The Role of the Cystine Loop in Acetylcholine Receptor Assembly

• Published in: The Journal of biological chemistry Vol. 272; no. 33; pp. 20945 - 20953
• Main Authors: Green, William N., Wanamaker, Christian P.
• Format: Journal Article
• Language: English
• Published: United States Elsevier Inc 15.08.1997; American Society for Biochemistry and Molecular Biology
• Subjects: Amino Acid Sequence; Animals; Binding Sites; Bungarotoxins - metabolism; Cystine; Disulfides; Dithiothreitol - pharmacology; Methionine - metabolism; Molecular Sequence Data; Protein Conformation; Receptors, Cholinergic - chemistry; Torpedo
• ISSN: 0021-9258; 1083-351X
• DOI: 10.1074/jbc.272.33.20945

Nicotinic acetylcholine receptors (AChRs) are composed of α, β, γ, and δ subunits, assembled into α2βγδ pentamers.
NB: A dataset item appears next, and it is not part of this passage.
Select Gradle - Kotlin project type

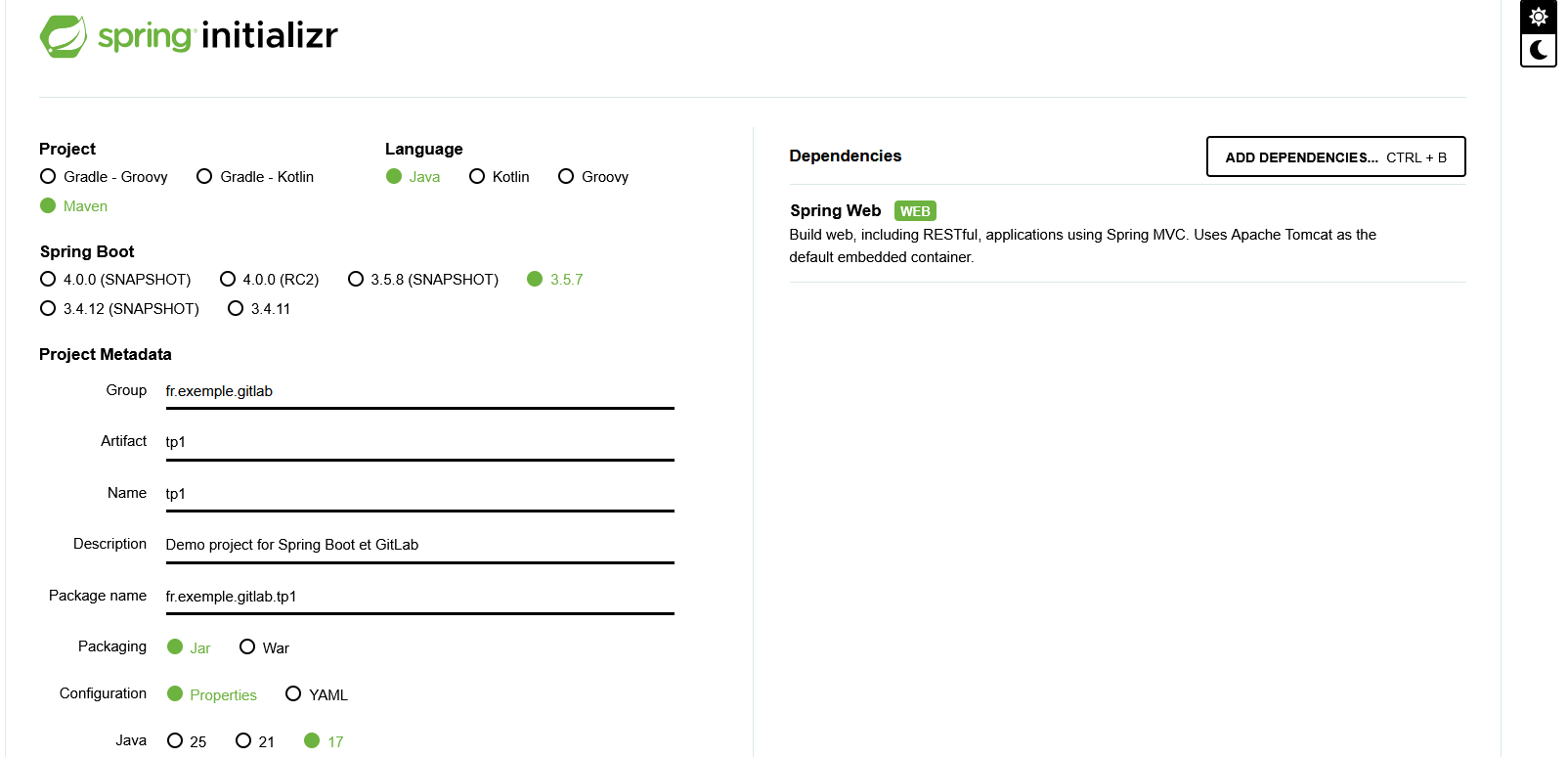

A highly conserved feature of ionotropic neurotransmitter receptors, such as AChRs, is a 15-amino acid cystine “loop.” We find that an intact cystine loop is necessary for complete AChR assembly. By preventing formation of the loop with 5 mm dithiothreitol, AChR subunits assemble into αβγ trimers, but the subsequent steps in assembly are blocked. When α subunit loop cysteines are mutated to serines, assembly is blocked at the same step as with dithiothreitol. In contrast, when β subunit loop cysteines are mutated to serines, assembly is blocked at a later step, i.e. after assembly of αβγδ tetramers and before the addition of the second α subunit. After formation of the cystine loop, the α subunit undergoes a conformational change, which buries the loop. This conformational change is concurrent with the step in assembly blocked by removal of the disulfide bond of the cystine loop, i.e. after assembly of αβγ trimers and before the addition of the δ subunit. The data indicate that the α subunit conformational change involving the cystine loop is key to a series of folding events that allow the addition of unassembled subunits.